Und in den vergangenen Wochen wirkte es tatsächlich so, als könnte Gündogan direkt an Lahm anknüpfen, mit dem Unterschied, dass Gündogan etwas offensiver wirkt und Tore erzielt. Vor den zwei Toren gegen Barcelona traf er zweimal bei West Bromwich: "Das ist echt der Wahnsinn. Momentan stehe ich einfach immer richtig, obwohl ich nie der große Torjäger war", sagte er. Und vor dem Spiel am Samstag schwärmte er im Gespräch mit der Sun vom Spielstil unter seinem neuen Trainer: "Ich genieße es, hier zu sein. Ich liebe es, den Ball zu haben, ihn zu meinen Mitspielern zu passen und ihn zurückzubekommen. Die Art, wie wir hier Fußball spielen, passt perfekt zu mir, ich fühle mich damit sehr wohl."

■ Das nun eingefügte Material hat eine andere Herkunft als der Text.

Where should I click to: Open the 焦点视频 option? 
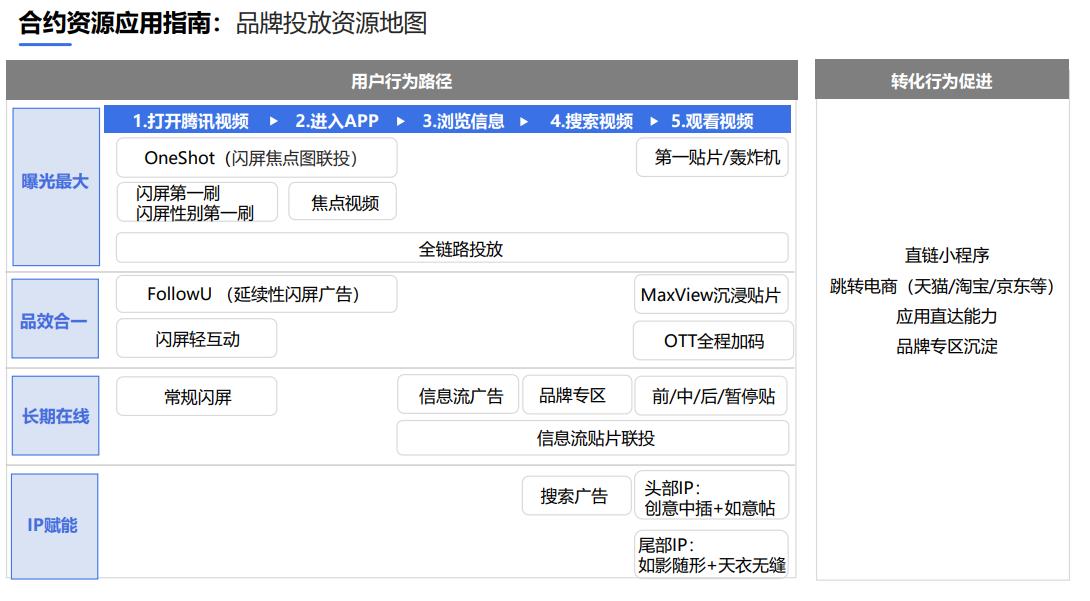tap(343, 202)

Gündogan leitet den Führungstreffer ein

Gegen Middlesbrough allerdings, da stand er tatsächlich auch mal falsch, als er etwa zum Seitfallzieher ansetzte, völlig verzog und mit ungläubigem Blick wieder aufstand. Oder als er aus 16 Metern den Ball volley neben das Tor drosch, sich anschließend kräftig auf die Lippen biss und mit dem Kopf wackelte.

Einmal schaffte es Gündogan allerdings erneut, sich in Szene zu setzen. Kurz vor der Halbzeit durchbrach er mit einer Aktion das ewige Tiki-Taka. Durch einen überlegten Pass nach rechts außen zu Kevin de Bruyne leitete er den Führungstreffer ein. Der Belgier flankte dann nach innen in den Strafraum zum ehemaligen Schwiegersohn von Diego Maradona, Sergio Aguero, der kurz vor der Halbzeit freistehend sein 150. Tor für Manchester City erzielen durfte. Die Antwort gelang dann Marten de Roon, in der Nachspielzeit der zweiten Halbzeit per Kopf.

Ilkay Gündogan stand da ja schon lange unter der Dusche, Guardiola schonte ihn für die kommenden Wochen. Womit der Trainer verrät: Die wichtigen Partien kommen noch für seinen neuen Mittelfeldchef.